[[ Data for processing open ]]
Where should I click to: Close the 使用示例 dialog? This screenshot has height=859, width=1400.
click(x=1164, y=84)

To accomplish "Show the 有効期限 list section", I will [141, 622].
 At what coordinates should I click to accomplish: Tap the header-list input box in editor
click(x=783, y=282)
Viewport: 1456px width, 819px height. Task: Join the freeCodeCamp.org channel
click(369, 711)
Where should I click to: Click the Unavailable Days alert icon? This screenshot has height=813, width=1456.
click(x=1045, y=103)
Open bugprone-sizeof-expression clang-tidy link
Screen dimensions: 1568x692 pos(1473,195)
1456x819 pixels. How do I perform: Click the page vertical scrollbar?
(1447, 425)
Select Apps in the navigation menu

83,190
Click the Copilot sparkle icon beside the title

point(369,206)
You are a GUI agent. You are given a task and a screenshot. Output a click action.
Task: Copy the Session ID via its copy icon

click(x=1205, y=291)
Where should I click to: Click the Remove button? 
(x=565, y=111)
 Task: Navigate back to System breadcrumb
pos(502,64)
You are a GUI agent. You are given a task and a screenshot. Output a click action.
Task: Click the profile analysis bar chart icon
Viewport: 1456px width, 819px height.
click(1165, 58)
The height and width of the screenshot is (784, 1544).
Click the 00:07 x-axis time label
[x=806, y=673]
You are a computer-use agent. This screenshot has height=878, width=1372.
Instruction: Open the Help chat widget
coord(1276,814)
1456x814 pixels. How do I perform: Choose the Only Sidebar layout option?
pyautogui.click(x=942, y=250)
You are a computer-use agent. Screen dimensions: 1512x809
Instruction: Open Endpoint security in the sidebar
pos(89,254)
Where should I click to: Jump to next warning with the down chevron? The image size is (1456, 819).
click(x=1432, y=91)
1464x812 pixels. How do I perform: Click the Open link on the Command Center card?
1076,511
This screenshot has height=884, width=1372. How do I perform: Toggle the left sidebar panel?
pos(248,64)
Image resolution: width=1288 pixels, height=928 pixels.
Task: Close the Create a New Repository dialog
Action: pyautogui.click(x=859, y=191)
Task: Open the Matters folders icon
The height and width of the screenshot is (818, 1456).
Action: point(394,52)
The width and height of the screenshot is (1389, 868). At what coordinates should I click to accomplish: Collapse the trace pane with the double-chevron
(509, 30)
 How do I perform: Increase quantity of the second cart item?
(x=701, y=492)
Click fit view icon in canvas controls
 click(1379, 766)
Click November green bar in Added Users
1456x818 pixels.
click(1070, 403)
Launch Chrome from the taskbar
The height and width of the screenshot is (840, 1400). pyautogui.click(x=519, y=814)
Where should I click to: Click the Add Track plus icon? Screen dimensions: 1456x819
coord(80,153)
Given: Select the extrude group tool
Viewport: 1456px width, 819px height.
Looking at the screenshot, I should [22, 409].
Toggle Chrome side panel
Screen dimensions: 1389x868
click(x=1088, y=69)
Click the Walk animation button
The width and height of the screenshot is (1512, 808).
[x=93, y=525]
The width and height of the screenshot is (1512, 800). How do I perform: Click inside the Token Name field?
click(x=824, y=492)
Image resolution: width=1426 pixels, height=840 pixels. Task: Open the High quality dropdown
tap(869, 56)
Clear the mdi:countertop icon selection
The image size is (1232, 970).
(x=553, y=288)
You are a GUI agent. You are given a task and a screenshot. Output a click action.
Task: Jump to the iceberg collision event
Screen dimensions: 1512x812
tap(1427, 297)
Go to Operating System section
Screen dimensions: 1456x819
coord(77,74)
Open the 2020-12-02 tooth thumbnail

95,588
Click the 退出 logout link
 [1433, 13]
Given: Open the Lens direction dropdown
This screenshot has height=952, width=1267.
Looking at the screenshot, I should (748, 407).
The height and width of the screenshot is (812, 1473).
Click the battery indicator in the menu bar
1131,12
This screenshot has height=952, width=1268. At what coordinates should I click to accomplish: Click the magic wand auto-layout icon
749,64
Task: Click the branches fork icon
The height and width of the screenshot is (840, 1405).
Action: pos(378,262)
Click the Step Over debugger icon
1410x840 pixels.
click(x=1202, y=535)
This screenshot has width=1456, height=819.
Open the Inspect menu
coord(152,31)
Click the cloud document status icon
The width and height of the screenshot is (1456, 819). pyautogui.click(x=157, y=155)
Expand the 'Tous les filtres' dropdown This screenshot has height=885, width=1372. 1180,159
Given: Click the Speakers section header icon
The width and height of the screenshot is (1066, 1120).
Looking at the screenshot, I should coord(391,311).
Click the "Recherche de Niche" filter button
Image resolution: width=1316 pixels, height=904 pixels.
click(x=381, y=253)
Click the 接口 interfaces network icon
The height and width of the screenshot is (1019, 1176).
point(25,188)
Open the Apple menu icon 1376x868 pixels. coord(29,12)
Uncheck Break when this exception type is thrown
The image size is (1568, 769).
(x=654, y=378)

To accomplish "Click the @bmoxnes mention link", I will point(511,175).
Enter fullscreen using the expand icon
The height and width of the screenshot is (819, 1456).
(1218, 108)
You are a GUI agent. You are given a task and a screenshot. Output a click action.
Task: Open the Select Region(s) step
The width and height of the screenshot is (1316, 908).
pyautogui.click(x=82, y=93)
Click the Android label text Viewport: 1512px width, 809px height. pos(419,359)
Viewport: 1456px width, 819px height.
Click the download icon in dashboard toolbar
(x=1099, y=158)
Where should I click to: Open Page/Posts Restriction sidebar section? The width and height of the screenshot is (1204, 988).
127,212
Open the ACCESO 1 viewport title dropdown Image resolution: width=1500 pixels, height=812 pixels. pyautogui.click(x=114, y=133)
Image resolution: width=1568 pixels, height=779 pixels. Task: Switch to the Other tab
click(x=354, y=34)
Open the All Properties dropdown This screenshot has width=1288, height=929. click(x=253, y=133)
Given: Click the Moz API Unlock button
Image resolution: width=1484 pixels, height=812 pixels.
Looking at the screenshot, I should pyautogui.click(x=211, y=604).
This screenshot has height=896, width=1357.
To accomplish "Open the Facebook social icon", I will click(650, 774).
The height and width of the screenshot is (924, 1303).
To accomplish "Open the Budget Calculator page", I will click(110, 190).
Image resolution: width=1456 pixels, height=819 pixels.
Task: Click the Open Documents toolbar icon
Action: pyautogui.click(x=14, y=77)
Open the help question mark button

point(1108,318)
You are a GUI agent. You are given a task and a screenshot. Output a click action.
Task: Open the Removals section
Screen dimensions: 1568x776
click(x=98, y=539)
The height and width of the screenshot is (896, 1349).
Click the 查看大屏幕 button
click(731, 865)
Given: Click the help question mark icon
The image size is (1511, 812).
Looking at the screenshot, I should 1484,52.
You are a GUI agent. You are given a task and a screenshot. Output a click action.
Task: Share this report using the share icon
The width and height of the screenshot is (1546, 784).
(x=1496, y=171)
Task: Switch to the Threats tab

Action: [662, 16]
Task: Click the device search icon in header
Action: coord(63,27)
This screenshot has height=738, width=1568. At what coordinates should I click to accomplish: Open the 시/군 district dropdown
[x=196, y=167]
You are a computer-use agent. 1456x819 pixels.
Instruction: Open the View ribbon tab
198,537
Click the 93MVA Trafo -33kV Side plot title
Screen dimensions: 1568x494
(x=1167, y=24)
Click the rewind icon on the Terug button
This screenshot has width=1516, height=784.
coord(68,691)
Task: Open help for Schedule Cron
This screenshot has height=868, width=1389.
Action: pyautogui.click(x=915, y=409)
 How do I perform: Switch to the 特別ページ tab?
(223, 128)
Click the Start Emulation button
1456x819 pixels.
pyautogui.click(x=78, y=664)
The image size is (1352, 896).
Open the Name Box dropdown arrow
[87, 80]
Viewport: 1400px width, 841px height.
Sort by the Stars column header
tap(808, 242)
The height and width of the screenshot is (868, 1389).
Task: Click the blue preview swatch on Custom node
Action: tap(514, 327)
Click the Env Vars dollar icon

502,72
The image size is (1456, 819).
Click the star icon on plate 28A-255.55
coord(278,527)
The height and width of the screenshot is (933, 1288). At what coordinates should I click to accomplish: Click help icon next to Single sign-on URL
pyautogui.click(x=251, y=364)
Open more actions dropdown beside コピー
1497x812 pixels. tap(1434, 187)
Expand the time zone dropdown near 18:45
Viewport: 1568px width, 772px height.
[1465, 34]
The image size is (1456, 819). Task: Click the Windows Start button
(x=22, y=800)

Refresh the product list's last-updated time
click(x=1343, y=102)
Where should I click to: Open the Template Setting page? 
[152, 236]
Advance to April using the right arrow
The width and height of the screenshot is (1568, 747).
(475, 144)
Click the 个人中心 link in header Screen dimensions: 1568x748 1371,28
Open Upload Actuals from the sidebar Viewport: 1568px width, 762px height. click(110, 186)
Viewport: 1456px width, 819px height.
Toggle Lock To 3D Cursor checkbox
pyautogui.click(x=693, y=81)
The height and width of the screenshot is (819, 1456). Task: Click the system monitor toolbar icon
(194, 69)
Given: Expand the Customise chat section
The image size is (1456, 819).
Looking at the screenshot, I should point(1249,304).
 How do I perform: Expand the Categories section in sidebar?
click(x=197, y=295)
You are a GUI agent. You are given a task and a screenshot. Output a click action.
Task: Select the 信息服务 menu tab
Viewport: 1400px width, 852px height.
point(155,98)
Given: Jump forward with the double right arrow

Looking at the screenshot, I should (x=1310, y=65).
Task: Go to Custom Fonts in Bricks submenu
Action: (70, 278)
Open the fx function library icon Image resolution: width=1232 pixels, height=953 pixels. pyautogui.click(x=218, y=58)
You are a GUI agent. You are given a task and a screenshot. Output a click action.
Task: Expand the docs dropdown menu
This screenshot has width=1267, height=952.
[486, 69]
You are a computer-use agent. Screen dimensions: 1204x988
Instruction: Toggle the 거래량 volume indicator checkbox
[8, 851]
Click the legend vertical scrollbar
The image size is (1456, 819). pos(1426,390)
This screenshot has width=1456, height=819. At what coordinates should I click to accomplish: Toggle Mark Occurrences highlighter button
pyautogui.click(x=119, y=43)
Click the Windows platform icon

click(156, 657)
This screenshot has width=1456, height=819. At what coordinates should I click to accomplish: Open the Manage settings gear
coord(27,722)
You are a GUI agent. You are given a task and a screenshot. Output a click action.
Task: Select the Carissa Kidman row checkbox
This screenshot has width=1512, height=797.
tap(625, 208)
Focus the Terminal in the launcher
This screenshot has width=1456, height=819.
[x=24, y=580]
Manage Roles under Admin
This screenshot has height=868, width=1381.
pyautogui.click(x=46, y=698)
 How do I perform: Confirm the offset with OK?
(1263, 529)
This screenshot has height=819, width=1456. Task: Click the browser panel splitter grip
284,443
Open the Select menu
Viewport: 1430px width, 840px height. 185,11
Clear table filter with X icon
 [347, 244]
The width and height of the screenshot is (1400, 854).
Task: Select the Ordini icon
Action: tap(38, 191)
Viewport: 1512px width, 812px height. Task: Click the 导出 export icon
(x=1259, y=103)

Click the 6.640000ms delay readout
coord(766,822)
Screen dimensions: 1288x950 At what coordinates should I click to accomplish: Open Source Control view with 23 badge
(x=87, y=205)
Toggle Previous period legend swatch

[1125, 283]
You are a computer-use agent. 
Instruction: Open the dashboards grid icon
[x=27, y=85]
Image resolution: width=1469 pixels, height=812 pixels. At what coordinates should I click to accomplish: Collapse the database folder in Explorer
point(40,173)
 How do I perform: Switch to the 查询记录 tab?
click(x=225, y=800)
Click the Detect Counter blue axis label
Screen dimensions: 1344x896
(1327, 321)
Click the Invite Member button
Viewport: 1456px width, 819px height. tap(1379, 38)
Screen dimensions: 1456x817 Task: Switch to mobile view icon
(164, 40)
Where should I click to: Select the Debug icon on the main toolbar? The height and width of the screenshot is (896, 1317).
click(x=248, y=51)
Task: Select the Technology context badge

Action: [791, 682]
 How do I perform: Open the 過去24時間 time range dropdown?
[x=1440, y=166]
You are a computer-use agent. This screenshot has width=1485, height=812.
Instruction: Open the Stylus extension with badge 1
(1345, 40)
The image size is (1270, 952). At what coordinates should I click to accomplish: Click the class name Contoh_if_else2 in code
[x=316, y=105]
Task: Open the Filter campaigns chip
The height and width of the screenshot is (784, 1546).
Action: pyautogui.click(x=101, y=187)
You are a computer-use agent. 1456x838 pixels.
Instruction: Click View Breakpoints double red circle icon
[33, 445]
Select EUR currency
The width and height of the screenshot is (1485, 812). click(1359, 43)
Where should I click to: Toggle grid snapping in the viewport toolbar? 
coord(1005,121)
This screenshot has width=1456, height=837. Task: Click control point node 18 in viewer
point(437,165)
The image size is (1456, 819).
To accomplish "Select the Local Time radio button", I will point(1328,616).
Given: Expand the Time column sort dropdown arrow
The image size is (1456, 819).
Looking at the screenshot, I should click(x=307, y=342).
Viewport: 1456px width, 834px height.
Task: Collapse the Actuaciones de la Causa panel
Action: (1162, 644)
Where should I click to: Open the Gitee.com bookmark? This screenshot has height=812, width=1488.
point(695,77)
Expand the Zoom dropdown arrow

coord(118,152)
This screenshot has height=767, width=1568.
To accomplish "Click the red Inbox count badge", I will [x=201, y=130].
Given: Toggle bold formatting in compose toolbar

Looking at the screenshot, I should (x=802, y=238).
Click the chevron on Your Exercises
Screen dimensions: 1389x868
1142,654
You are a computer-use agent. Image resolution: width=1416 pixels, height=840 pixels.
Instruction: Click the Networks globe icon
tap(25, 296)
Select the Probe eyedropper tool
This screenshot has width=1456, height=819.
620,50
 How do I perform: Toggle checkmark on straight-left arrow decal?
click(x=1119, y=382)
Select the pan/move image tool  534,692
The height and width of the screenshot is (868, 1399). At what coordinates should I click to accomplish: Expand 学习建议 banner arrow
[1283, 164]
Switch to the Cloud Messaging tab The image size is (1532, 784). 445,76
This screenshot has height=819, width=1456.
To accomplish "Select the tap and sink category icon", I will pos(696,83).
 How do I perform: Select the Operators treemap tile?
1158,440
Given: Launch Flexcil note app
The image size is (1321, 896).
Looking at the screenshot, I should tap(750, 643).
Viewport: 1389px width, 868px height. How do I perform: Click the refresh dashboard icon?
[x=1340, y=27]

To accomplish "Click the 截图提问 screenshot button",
[[ Data for processing closed ]]
■ Aim of the task
Search the records above for "computer". Copy each line where it is found.

■ Written solution
You are a computer-use agent. This screenshot has height=878, width=1372.
You are a computer-use agent. Screen dimensions: 1512x809
You are a computer-use agent. 1456x819 pixels.
You are a computer-use agent. Screen dimensions: 1204x988
You are a computer-use agent. 
You are a computer-use agent. This screenshot has width=1485, height=812.
You are a computer-use agent. 1456x838 pixels.
You are a computer-use agent. Image resolution: width=1416 pixels, height=840 pixels.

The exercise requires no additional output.